It’s the beginning of the new calendar year and I can’t help myself but think about the western cultural habit of making resolutions. I was reading a bit about the history of this tradition: ancient Babylonians made promises and restitutions to the gods; Romans offered sacrifices to their deity and made promises for the coming year; early Christians reflected on the errors of their ways and resolved to do better in the coming year; other religious traditions offering prayers and resolutions; and many more….
Today it seems, New Year’s resolutions in the western culture have lost their religious aspect, and seem to mostly focus on self-improvement. I was wondering if these self-improvement resolutions even work and read the oh so bleak statistics. On how few of us are able to keep true to our resolutions.
As a naturopathic physician, my clinical practice includes not only diagnosing medical problems and recommending and managing treatment strategies, it involves a discussion with almost everyone, about making some kind of lifestyle change. These changes may be medical condition specific…ex/ reducing a specific trigger food to their irritable bowel syndrome; or, reducing the risk of a future health problem for which they have risk factors… ex/ reducing alcohol to lower the risk of breast cancer; or the most bang for the buck, regular exercise a minimum of 150 minutes/week… we’re talking lowering blood pressure, an anti-depressant, reducing the risk of numerous cancers and cardiovascular disease, weight management, diabetes prevention and treatment, osteoarthritis prevention and treatment, and more.
I’m asking myself on a daily basis, and numerous times in a day, what can I perceive about this patient I’m working with and how can I communicate, to help motivate them to make a change, that I know will help them, quite immediately and/or in the near and not too near future?
What are obstacles to making change towards a healthier life? What are the keys to be successful in making change? What are the keys in sustaining the choices that we know are positive?
It’s remarkable— that even when we have the knowledge, even when we have the resources and tools, even when we experience the benefits, it can feel like a battle… a chronic, relentless, recurring battle. Popular approaches to improve our habits include consultations with holistic medicine practitioners, psychotherapy, health coaching, life coaching, intuitive eating, mindfulness, classes, YouTube videos for everything, apps and electronic gadgets. These no doubt, can be helpful, intermittently.

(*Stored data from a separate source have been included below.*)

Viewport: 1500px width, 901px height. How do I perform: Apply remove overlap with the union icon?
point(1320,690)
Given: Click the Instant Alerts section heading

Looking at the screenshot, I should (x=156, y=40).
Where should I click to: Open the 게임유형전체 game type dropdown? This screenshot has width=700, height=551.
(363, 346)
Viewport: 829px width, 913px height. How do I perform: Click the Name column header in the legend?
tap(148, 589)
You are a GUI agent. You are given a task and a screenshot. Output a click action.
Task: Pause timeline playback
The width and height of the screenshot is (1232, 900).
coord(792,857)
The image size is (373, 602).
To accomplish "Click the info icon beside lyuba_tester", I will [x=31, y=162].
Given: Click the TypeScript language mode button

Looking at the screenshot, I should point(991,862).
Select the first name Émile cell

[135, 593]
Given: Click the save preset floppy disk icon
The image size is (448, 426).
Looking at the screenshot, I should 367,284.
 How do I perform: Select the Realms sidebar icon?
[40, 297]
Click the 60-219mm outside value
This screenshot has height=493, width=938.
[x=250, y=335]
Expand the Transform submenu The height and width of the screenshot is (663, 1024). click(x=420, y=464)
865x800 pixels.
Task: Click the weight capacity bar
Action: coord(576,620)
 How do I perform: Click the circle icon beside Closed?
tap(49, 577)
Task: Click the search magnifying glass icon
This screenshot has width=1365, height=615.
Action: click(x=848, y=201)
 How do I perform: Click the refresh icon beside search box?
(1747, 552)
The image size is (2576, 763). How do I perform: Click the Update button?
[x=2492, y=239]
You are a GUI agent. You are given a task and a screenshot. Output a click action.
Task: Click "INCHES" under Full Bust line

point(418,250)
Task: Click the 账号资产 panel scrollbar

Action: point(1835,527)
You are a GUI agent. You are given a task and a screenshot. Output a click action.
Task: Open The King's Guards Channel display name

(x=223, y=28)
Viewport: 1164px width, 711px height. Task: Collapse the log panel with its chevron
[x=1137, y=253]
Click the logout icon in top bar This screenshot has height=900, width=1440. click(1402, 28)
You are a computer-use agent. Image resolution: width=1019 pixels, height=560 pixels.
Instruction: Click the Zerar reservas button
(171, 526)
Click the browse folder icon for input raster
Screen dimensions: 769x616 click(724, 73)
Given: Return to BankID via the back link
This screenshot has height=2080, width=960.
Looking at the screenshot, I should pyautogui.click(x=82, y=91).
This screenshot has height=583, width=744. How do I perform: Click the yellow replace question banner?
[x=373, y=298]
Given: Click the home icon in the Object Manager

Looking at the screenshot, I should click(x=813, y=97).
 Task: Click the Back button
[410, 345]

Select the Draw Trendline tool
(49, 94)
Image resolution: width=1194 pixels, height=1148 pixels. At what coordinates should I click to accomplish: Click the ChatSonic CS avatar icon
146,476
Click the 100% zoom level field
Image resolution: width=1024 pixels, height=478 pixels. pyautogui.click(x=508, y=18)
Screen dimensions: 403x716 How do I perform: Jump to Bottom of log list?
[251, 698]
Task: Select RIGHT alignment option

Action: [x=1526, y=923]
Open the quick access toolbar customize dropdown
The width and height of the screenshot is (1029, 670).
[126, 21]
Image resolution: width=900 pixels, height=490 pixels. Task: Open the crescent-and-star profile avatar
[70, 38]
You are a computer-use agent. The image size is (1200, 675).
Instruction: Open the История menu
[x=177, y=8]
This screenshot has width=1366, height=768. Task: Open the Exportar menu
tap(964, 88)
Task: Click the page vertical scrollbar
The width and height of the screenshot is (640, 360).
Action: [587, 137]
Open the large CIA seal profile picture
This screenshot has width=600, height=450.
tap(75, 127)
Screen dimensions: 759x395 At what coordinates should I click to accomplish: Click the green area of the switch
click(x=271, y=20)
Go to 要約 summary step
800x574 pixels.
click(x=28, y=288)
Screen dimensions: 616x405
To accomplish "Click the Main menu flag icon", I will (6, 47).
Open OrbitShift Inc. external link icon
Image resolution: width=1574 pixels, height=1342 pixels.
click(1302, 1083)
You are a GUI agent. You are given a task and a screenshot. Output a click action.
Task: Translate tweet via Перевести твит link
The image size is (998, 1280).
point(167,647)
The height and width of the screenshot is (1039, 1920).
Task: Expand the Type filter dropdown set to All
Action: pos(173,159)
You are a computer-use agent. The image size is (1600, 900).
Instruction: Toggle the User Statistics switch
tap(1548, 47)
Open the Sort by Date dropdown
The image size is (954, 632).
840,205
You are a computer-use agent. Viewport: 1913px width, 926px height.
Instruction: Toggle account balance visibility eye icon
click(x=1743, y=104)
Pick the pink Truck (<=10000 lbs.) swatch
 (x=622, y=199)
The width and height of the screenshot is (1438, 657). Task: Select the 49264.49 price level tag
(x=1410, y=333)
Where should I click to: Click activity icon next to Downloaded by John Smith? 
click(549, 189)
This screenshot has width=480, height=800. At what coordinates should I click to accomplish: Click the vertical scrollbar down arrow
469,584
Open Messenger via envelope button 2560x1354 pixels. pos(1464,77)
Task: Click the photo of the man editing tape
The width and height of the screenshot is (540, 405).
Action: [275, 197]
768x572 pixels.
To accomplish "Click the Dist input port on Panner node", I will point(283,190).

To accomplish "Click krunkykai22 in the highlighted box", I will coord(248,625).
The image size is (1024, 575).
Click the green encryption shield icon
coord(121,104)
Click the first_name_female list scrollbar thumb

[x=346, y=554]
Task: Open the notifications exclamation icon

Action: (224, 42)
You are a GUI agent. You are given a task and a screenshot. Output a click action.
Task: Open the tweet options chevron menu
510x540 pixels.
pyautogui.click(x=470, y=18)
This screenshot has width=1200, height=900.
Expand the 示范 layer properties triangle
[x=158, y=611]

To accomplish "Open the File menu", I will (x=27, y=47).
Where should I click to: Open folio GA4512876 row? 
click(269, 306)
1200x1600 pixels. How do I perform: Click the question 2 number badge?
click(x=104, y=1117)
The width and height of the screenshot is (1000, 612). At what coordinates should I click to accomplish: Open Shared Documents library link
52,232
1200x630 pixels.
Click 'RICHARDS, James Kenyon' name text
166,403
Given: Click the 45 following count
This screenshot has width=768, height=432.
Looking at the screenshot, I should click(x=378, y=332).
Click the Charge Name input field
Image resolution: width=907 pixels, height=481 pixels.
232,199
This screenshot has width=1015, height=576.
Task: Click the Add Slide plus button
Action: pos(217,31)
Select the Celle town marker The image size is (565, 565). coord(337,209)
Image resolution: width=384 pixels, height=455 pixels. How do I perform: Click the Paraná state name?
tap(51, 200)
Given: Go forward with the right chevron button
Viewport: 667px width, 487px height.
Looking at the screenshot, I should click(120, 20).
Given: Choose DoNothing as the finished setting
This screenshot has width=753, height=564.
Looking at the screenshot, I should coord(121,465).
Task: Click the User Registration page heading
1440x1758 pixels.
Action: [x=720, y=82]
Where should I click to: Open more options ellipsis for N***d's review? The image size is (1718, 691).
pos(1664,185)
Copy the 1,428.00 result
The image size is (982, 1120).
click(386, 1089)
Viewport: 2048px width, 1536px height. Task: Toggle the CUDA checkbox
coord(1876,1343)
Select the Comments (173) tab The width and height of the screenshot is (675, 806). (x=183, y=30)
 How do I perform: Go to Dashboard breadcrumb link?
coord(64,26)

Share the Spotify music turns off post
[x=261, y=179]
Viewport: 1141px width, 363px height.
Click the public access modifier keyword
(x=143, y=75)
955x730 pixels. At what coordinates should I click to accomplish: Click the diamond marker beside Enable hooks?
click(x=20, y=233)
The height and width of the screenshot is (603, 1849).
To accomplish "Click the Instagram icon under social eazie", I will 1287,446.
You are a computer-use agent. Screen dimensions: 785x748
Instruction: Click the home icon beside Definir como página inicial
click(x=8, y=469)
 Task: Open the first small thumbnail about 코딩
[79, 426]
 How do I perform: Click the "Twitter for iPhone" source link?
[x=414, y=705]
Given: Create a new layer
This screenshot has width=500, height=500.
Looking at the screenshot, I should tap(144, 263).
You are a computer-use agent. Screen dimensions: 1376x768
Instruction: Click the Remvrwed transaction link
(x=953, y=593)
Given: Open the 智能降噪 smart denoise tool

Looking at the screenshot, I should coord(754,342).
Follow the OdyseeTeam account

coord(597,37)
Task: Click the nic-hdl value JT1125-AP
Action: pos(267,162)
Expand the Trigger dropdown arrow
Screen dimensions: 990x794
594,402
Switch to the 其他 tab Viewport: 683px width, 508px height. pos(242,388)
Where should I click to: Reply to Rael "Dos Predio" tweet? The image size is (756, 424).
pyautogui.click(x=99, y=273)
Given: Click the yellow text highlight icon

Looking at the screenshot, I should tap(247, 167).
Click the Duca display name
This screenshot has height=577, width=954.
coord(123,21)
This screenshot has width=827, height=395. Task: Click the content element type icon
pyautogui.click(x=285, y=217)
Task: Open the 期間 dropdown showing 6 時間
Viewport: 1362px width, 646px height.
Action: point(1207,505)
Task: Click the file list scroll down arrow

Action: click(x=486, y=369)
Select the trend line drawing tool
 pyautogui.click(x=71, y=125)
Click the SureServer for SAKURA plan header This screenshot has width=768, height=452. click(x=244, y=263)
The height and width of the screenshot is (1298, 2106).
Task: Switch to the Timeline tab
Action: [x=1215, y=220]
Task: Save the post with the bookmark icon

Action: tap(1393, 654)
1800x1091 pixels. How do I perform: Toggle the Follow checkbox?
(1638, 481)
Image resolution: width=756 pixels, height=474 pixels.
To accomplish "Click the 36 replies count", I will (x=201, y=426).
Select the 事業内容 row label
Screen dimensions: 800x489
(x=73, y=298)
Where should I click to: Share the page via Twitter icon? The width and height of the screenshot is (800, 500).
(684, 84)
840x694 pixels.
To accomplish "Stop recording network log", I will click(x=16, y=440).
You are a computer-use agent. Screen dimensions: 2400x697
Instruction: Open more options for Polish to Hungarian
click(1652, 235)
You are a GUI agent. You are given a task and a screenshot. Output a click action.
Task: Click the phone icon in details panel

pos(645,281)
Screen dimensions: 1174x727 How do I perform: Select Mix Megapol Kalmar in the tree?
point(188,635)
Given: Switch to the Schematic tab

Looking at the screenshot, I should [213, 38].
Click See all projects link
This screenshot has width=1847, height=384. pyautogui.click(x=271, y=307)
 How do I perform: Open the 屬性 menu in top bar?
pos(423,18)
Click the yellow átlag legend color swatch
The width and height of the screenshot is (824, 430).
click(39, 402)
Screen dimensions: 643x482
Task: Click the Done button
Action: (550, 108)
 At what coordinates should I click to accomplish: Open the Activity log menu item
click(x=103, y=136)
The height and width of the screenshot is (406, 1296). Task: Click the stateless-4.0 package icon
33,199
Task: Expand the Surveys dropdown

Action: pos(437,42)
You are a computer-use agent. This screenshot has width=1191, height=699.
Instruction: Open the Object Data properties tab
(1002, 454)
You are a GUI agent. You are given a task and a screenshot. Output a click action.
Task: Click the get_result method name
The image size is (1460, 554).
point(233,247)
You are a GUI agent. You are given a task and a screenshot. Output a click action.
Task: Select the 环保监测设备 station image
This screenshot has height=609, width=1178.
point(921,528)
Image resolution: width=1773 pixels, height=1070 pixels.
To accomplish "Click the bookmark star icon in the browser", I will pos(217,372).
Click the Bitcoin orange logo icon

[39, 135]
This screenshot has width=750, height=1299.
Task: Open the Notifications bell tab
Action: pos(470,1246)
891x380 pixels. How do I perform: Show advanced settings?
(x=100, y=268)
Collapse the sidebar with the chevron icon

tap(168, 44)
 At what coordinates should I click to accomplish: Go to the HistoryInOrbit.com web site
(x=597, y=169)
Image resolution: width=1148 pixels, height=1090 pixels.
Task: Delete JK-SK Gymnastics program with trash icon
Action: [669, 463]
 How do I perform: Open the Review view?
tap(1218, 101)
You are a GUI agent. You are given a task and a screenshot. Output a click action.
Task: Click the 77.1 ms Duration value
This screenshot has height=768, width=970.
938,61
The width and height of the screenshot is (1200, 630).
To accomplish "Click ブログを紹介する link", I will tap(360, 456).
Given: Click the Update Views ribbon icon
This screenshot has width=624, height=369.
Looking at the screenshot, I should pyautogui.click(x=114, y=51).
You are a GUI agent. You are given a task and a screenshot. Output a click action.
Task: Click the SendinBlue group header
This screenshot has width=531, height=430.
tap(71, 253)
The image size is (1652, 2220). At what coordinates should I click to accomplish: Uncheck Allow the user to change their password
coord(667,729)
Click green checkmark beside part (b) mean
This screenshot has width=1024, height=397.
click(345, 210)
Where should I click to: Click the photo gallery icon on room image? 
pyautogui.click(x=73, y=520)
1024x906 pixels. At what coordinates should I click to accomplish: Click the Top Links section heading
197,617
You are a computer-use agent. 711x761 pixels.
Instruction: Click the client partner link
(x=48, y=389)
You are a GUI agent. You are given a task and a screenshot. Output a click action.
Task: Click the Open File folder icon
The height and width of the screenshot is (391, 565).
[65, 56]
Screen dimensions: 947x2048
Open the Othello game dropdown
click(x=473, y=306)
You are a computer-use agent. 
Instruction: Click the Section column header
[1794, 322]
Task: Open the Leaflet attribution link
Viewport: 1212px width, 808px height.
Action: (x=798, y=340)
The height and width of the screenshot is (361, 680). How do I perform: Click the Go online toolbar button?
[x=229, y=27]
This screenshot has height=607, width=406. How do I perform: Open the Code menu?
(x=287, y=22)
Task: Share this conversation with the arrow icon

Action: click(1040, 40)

I was discussing all of this…with my friend of over 35 years, on New Year’s Eve and New Year’s Day…. and she reflexively and wisely… offered this guidance below:
An alternative to New Year resolutions:
Statistics show that only 9% fulfill their resolutions of the 41% who make them. If resolutions were a treatment for accomplishing goals, it wouldn’t. . . . . . . sell. Imagine the marketing of something with such low odds. However, there is something energetically helpful in catching the spirit of this time, when so many people are looking to the New with such determination and hope.
So instead, I am considering taking up a “practice” this year, and foregoing any grandiose proclamations of resolutions.
This is my plan. It starts with my considering today while gazing into the fire in the fireplace or musing amidst tall forest trees or taking a long gaze at the high blue sky in a quest of what my deepest longing is.
I will consider once again what constitutes a zestful and vital life for me, and let the specifics of that open up before me. While basking in this picture, I know that immediately, or, for certain eventually, this will be followed by a loud inner argument from the habits which will get in the way, which have always gotten in the way, with the same old fear mongering voices.
What most of us all know so well and live in is the tension between stagnation and vitality. That familiar anxiety that uses up so much of our energy we could use creating and sustaining, or just plain being present in the moment.
In an effort to arrive at the end of 2018 in some semblance of my more vibrant self, I am embarking on a humble practice rather than depending on my “resolve” made days or months before. This is it: I will ask myself every time I find myself at a crossroads whether the choice I am contemplating will add to my vitality or cause me to sink into the comfort that lowers me farther into the well of stagnation.
The next and crucial step is to be gentle with myself for whatever choice I make. Kindness to ourselves as we bump along the road of life can come from understanding we are all pretty much in the same condition as we huddle in the dark together around a communal fire. Somewhere down deep we all seek the freedom to arrive at a life we love which allows us to experience our goodness and wholeness. That process is accessed (almost always) decision by decision.
Best wishes to you for a vibrant year throughout 2018, tiny step by tiny step!